IF 4.7 2区 医学 Q1 ENDOCRINOLOGY & METABOLISM Pub Date : 2025-11-01 DOI: 10.1016/j.diabet.2025.101665
Robel Hussen Kabthymer , Tongzhi Wu , Sara Beigrezaei , Oscar H Franco , Allison M Hodge , Barbora de Courten

Aim

Globally, sugar intake from sugar-sweetened beverages (SSBs) exceeds the daily recommended limits for intake levels of free sugar. Artificially sweetened beverages (ASBs), widely used to replace SSBs, are increasingly linked to adverse health outcomes. Hence, we assessed the association of sweetened beverage intake (SSBs and ASBs) with the risk of type 2 diabetes (T2DM).

Methods

Data from the Melbourne Collaborative Cohort Study (MCCS) on 36,608 individuals aged 40 to 69 years were used. Self-reported data on diabetes were collected. The frequency of SSBs and ASBs consumption was categorized as: never or < 1 time/month; 1–3 per month; 1–6 times per week; ≥1 time / day. The association of sweetened beverage intake with the incidence of T2DM was assessed using modified Poisson regression, adjusted for lifestyle, obesity, socioeconomic, and other confounders.

Results

Intakes of SSBs and ASBs were associated with an increased risk of T2DM. A high intake (≥ 1 time/day) compared to a low intake (never or < 1 time / month) was associated with increased risk of T2DM for SSB intake (incidence risk ratio (IRR) = 1.23; 95 % CI: 1.05–1.45; P for trend = 0.006) and for ASB intake (IRR = 1.38; 95 % CI: 1.18–1.61; P for trend < 0.001).

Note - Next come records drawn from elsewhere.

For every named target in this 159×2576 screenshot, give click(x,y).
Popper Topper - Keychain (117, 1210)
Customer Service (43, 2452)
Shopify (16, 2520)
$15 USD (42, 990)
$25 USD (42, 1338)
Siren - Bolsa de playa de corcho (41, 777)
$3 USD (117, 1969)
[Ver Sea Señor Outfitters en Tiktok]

Further adjustment for body mass index (BMI) and waist-to hip ratio (WHR) eliminated the association for SSBs, but not ASBs intake.

Conclusions

Both sugar and artificially sweetened beverages were linked to an increased risk of T2DM. The findings highlight the need for public health measures to control the intake of sweetened beverages.
目的:在全球范围内,从含糖饮料(SSBs)中摄入的糖超过了每日游离糖摄入量的推荐限制。人工加糖饮料(asb)被广泛用于替代ssb,与不良健康结果的联系越来越紧密。因此,我们评估了甜饮料摄入(ssb和asb)与2型糖尿病(T2DM)风险的关系。方法:来自墨尔本合作队列研究(MCCS)的数据,涉及36,608名年龄在40至69岁之间的个体。收集自我报告的糖尿病数据。SSBs和ASBs的使用频率分为:从不或< 1次/月;每月1-3次;每周1-6次;≥1次/天。使用修正泊松回归评估含糖饮料摄入量与T2DM发病率的关系,并根据生活方式、肥胖、社会经济和其他混杂因素进行调整。结果:ssb和asb的摄入与T2DM风险增加相关。高摄入量(≥1次/天)与低摄入量(从不或< 1次/月)相比,SSB摄入增加了T2DM的风险(发病率风险比(IRR) = 1.23;95% ci: 1.05-1.45;趋势P = 0.006)和ASB摄入量P (IRR = 1.38;95% ci: 1.18-1.61;P表示趋势< 0.001)。进一步调整身体质量指数(BMI)和腰臀比(WHR)消除了与ssb的关联,但没有消除与asb摄入量的关联。结论:糖和人工加糖饮料都与2型糖尿病风险增加有关。研究结果强调需要采取公共卫生措施来控制加糖饮料的摄入。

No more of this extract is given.